** PROVIDED RECORDS follows **

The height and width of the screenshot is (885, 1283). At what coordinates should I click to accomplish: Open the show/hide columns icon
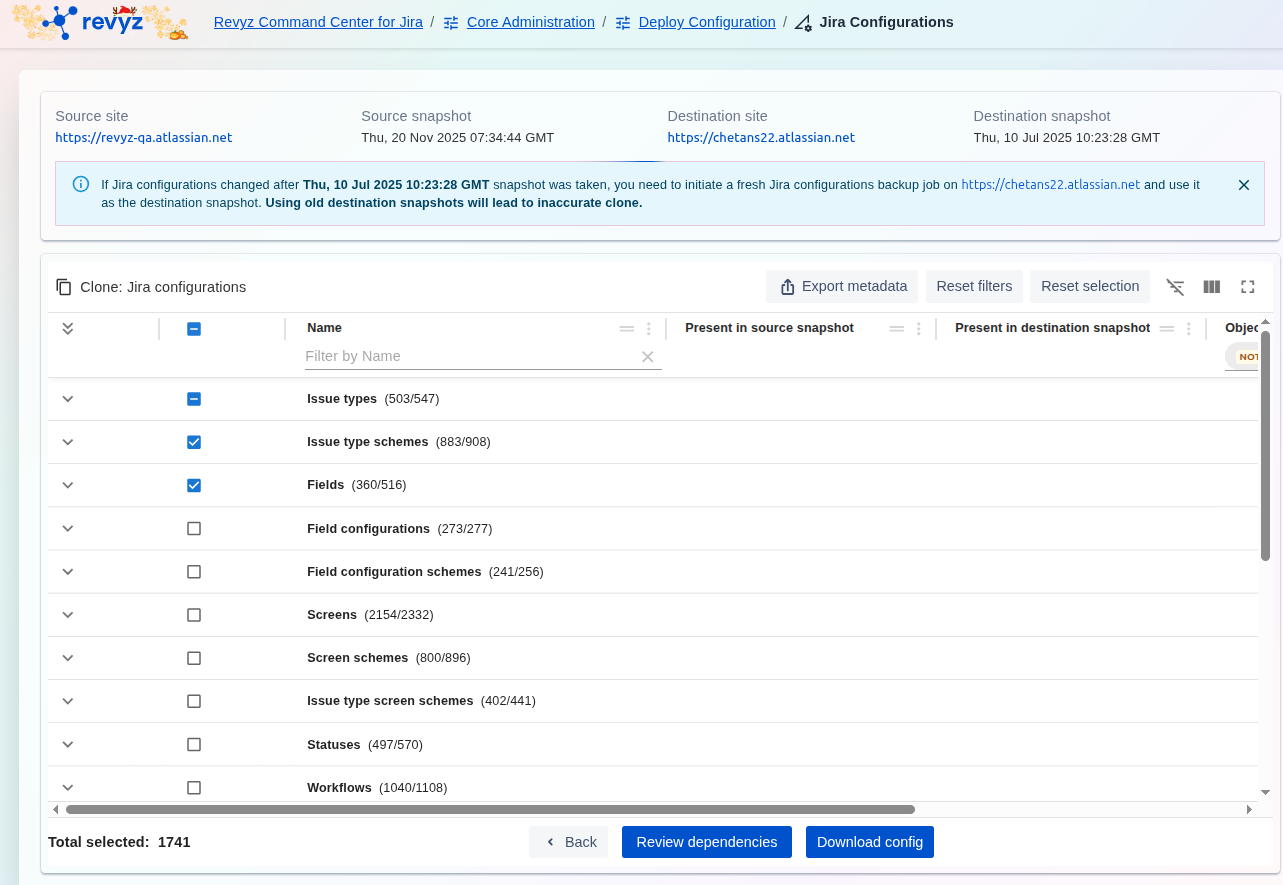(x=1211, y=287)
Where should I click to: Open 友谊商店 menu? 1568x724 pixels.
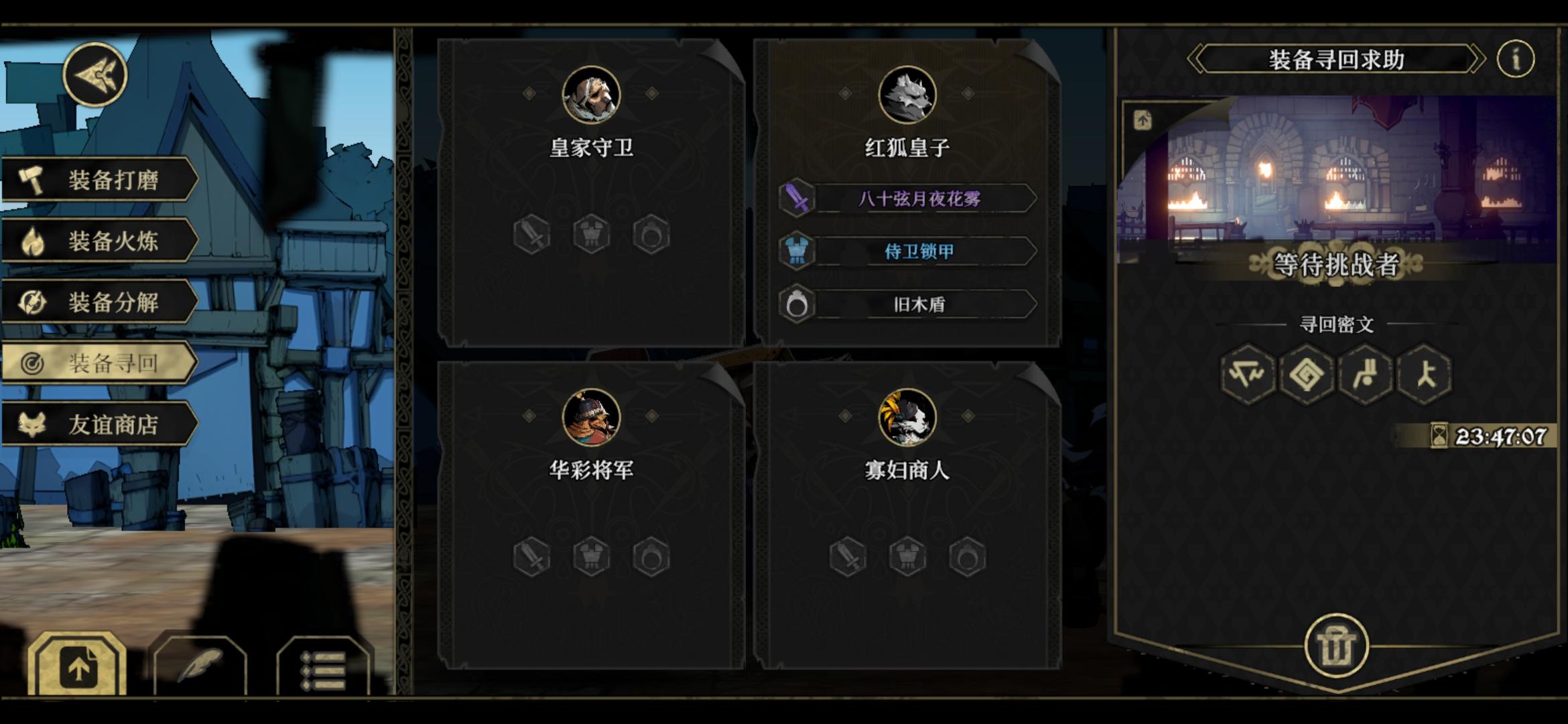pos(101,424)
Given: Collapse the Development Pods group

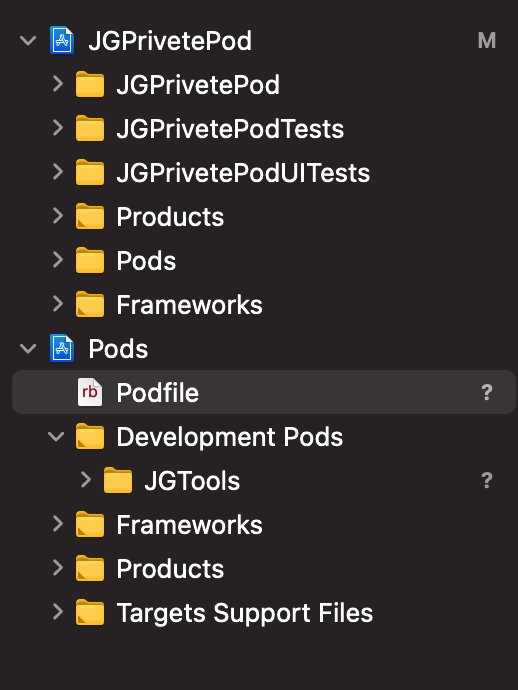Looking at the screenshot, I should [56, 437].
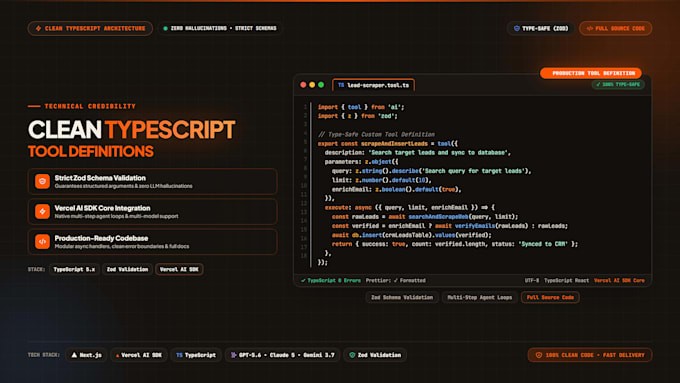Click the code brackets icon beside Production-Ready Codebase
This screenshot has width=680, height=383.
click(x=42, y=242)
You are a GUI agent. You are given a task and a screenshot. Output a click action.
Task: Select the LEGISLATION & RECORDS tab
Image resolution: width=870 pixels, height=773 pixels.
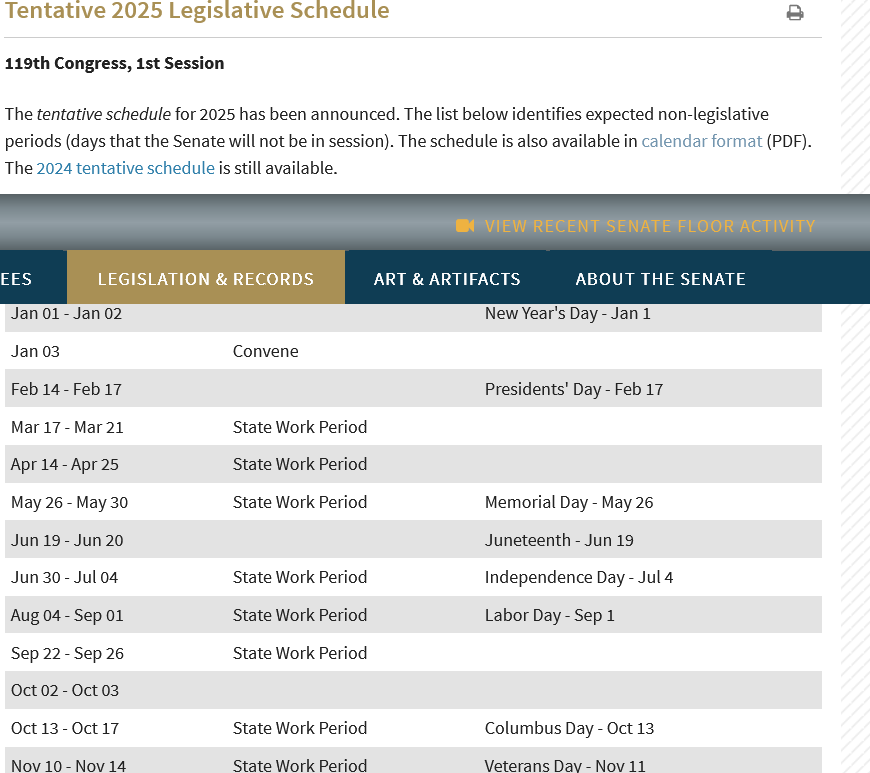click(205, 278)
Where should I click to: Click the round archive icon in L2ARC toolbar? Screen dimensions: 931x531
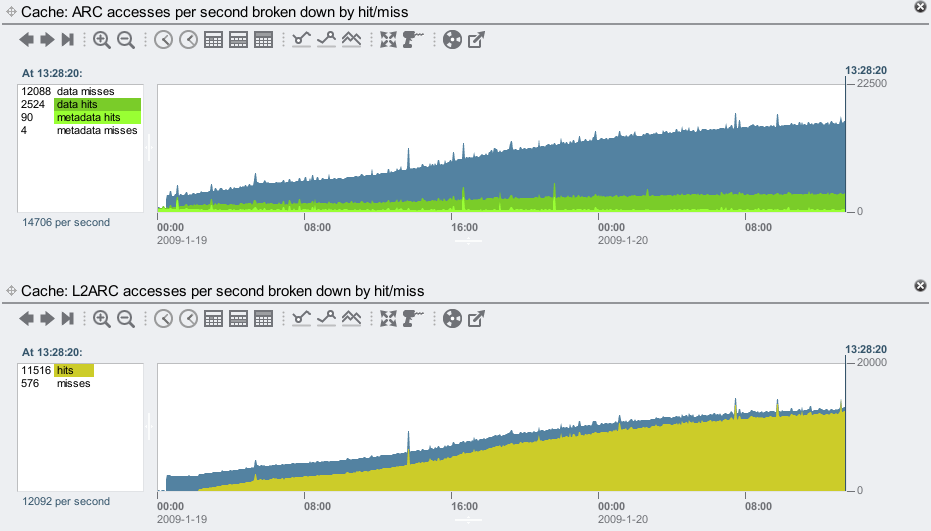(452, 319)
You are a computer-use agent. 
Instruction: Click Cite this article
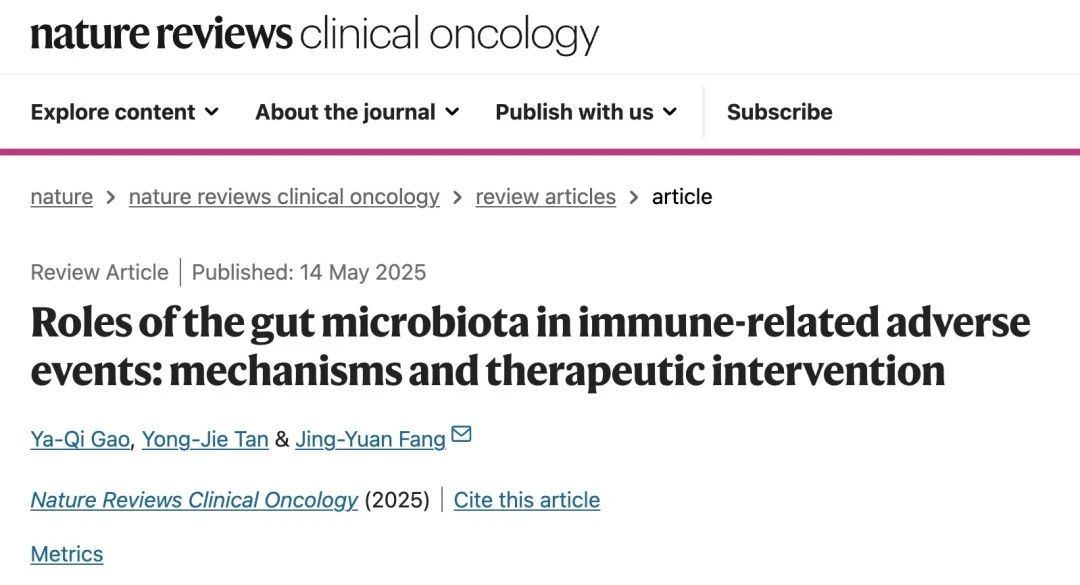pyautogui.click(x=527, y=500)
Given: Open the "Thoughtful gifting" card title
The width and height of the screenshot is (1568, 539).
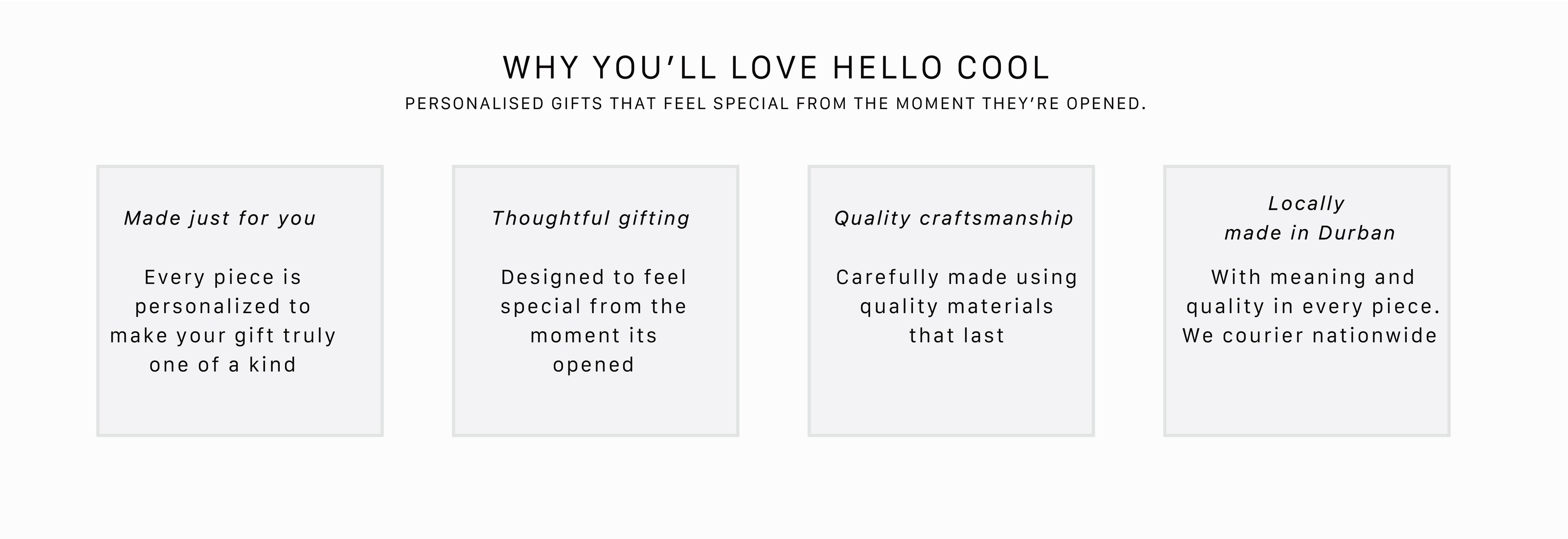Looking at the screenshot, I should (x=591, y=218).
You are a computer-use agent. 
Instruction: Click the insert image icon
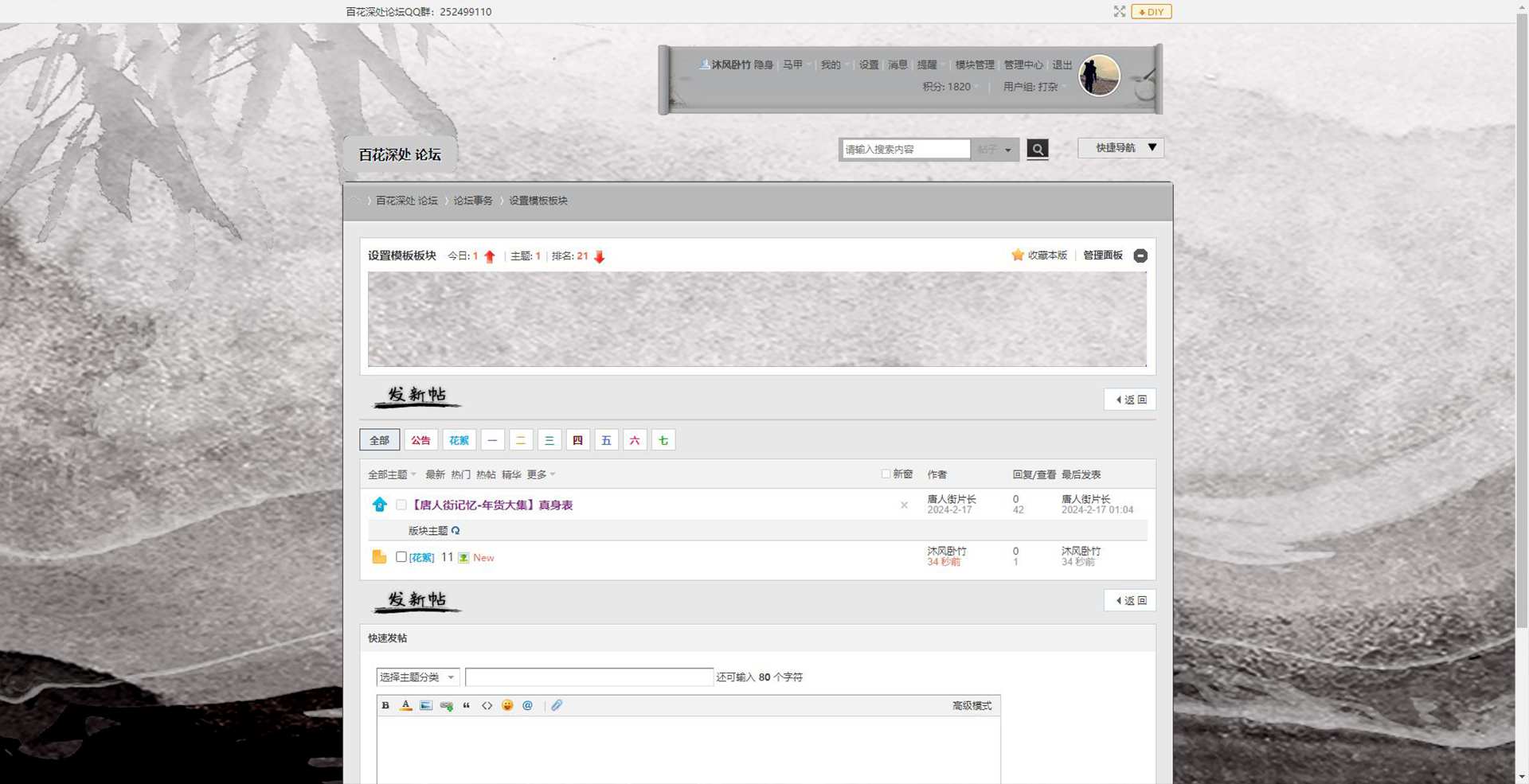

** End of PROVIDED RECORDS **

Print the material precisely as given, dropping any images it holds.

The height and width of the screenshot is (885, 1283). At what coordinates should I click to accomplish: Open the show/hide columns icon
(x=1211, y=287)
Where should I click to: Open 友谊商店 menu? 1568x724 pixels.
pos(101,424)
Given: Collapse the Development Pods group

Looking at the screenshot, I should [56, 437].
Click the code brackets icon beside Production-Ready Codebase
This screenshot has width=680, height=383.
click(x=42, y=242)
You are a GUI agent. You are given a task and a screenshot. Output a click action.
Task: Select the LEGISLATION & RECORDS tab
Image resolution: width=870 pixels, height=773 pixels.
click(205, 278)
Where should I click to: Click the round archive icon in L2ARC toolbar? Screen dimensions: 931x531
(452, 319)
You are a computer-use agent. 
Instruction: Click Cite this article
pyautogui.click(x=527, y=500)
Given: Open the "Thoughtful gifting" card title
The width and height of the screenshot is (1568, 539).
Looking at the screenshot, I should (x=591, y=218).
You are a computer-use agent. 
Instruction: Click the insert image icon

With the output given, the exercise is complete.